Prompt » Only lines holding the word "search" are wanted from the records; copy all of them.

Saved data entries »
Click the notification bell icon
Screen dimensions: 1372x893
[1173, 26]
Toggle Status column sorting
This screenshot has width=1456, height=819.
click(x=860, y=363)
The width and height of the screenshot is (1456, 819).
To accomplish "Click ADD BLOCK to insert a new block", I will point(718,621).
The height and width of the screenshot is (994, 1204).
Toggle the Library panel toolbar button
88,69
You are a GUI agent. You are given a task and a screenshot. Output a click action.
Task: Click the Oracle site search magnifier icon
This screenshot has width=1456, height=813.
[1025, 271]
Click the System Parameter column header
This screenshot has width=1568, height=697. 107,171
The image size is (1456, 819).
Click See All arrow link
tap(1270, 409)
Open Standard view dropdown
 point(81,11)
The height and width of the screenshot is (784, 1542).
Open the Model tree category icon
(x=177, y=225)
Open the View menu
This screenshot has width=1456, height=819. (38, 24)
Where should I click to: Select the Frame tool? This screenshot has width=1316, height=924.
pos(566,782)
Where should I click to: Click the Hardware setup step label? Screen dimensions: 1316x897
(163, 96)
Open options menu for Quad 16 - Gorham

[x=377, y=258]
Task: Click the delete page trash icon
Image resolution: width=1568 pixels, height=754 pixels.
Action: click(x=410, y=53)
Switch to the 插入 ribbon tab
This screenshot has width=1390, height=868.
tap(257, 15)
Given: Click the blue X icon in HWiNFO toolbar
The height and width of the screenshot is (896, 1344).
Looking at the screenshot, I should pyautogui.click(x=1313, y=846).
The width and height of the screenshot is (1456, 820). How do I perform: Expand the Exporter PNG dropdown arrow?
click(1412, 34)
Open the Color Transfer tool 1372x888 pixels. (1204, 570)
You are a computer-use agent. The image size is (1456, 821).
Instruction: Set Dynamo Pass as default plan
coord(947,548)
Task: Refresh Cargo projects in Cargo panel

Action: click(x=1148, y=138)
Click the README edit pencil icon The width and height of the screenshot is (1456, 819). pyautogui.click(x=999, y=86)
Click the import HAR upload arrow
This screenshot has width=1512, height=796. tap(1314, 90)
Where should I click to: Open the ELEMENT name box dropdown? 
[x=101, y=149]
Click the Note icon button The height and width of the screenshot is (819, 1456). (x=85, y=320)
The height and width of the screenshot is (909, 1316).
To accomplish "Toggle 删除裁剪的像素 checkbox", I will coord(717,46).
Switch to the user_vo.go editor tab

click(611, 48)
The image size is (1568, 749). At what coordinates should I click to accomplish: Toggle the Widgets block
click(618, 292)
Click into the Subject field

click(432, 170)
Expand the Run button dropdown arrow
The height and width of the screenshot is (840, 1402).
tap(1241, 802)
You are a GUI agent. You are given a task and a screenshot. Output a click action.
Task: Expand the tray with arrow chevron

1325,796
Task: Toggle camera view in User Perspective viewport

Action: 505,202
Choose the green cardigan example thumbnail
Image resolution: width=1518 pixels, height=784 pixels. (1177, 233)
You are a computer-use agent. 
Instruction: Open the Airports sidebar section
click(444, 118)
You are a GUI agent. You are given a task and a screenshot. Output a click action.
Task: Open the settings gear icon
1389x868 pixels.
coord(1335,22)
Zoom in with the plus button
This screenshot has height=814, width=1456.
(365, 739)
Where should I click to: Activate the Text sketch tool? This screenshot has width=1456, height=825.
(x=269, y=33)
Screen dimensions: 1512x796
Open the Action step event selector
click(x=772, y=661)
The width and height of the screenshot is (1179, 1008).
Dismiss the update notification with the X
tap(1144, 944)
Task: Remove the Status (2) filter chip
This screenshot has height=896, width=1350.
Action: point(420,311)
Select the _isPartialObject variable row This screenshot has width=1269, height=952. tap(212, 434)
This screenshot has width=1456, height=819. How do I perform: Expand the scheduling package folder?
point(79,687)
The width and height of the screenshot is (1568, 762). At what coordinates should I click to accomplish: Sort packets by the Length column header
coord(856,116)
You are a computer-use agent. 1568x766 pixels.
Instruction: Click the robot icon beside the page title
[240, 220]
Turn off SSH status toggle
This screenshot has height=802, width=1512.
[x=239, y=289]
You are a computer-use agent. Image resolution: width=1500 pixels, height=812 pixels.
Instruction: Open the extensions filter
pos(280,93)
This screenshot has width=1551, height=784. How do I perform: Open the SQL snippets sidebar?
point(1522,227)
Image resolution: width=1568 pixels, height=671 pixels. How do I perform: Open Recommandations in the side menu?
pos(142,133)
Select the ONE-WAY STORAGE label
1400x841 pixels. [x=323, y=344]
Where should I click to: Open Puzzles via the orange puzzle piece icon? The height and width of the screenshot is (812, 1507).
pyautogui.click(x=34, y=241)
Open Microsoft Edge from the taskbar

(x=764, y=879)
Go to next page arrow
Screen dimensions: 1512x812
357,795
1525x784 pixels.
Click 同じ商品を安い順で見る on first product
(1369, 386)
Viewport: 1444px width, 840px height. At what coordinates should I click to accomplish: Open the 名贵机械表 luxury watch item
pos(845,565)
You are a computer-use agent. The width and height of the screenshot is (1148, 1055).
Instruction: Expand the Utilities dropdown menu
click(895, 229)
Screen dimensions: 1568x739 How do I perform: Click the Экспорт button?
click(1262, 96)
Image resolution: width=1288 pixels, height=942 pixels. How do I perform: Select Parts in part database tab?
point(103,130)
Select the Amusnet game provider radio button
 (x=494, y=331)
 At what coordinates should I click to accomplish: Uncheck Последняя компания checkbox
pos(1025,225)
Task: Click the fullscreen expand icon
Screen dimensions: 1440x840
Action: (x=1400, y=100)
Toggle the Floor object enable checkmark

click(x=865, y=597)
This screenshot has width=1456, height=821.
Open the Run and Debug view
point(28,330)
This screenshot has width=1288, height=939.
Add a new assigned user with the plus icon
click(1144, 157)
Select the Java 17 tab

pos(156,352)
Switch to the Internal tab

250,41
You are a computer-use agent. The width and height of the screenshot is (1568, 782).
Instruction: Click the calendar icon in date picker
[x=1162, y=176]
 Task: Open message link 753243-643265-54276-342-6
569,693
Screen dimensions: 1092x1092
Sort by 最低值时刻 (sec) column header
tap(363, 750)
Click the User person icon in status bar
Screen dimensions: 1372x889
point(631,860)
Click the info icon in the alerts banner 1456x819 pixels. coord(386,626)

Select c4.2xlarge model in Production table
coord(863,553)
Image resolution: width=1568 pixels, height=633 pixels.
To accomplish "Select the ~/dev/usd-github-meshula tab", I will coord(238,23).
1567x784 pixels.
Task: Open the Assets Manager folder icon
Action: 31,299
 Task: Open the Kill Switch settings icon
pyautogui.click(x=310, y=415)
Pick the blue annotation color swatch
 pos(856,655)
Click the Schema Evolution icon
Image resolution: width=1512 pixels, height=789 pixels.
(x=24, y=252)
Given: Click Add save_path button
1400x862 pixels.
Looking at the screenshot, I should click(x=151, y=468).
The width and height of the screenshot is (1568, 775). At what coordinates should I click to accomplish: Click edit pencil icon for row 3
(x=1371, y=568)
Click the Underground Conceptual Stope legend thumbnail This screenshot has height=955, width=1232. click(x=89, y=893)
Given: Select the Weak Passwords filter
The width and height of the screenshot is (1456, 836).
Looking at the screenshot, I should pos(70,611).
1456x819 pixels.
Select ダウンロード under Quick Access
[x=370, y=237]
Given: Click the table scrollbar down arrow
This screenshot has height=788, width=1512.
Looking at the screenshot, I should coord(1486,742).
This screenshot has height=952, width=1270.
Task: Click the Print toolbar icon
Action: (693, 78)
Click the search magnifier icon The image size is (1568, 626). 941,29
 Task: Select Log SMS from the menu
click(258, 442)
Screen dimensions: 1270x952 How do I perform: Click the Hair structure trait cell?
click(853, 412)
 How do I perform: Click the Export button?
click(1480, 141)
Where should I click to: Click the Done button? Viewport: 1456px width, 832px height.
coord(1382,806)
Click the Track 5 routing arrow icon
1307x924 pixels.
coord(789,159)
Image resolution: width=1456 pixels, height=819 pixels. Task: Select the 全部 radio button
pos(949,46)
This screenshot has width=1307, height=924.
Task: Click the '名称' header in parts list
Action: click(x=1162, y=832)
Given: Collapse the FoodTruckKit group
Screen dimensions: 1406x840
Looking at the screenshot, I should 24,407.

Result for this task »
Task: Click the Oracle site search magnifier icon
Click the search magnifier icon The image size is (1568, 626). 941,29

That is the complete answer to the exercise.